スピンアウト (すぴんあうと)
企業が行う事業再編手法の一つで、親会社から特定の事業を切り出すカーブアウトの一形態です。
切り出した事業を新会社として設立し、親会社の関与を弱めた独立性の高い経営体制で運営させる点に特徴があります。
外部資本の受け入れや新経営陣による自律的な成長を目的として用いられるケースが多く、M&Aや事業ポートフォリオ再構築の場面で活用されます。
英語表記
Spin Out
役割・実務での使われ方
企業内の特定の事業部門や子会社を切り離し、資本関係を持たない(あるいは少数持分のみの)独立した会社として発足させる手法です。
「完全独立」がキーワード
親会社との関係性を維持する「スピンオフ」とは異なり、スピンアウトは親会社との資本的なつながりを解消、または希薄化させます。
M&A・出口戦略
スピンアウトした企業が、将来的にIPO(上場)を目指す、あるいは成長後に別の企業へM&Aで売却することを目指すケースもあります。
主な目的
外部資金の獲得
親会社の支配下にあると、競合他社やVC(ベンチャーキャピタル)からの出資を受けにくい場合があります。

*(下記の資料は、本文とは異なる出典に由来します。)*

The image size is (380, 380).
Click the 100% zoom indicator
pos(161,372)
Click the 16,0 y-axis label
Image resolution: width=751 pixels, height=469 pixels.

独立することで、外部から大規模な資金調達が可能になります。
起業家精神の喚起
従業員(経営陣)自身が株主となってリスクを取ることで、大企業のサラリーマン意識を脱し、成長への強いインセンティブを持たせることができます。
意思決定のスピード化
大企業の複雑な承認プロセスから解放され、スタートアップのようなスピード感で事業運営が可能になります。
注意点
「後ろ盾」がなくなる
親会社の信用力、資金、バックオフィス機能などが使えなくなるため、経営のリスクは高まります。
人材の流出
優秀な人材がスピンアウト先に移籍することで、親会社本体の戦力が低下する恐れがあります(これを防ぐために、親会社がマイノリティ出資を行って関係を維持するケースもあります)。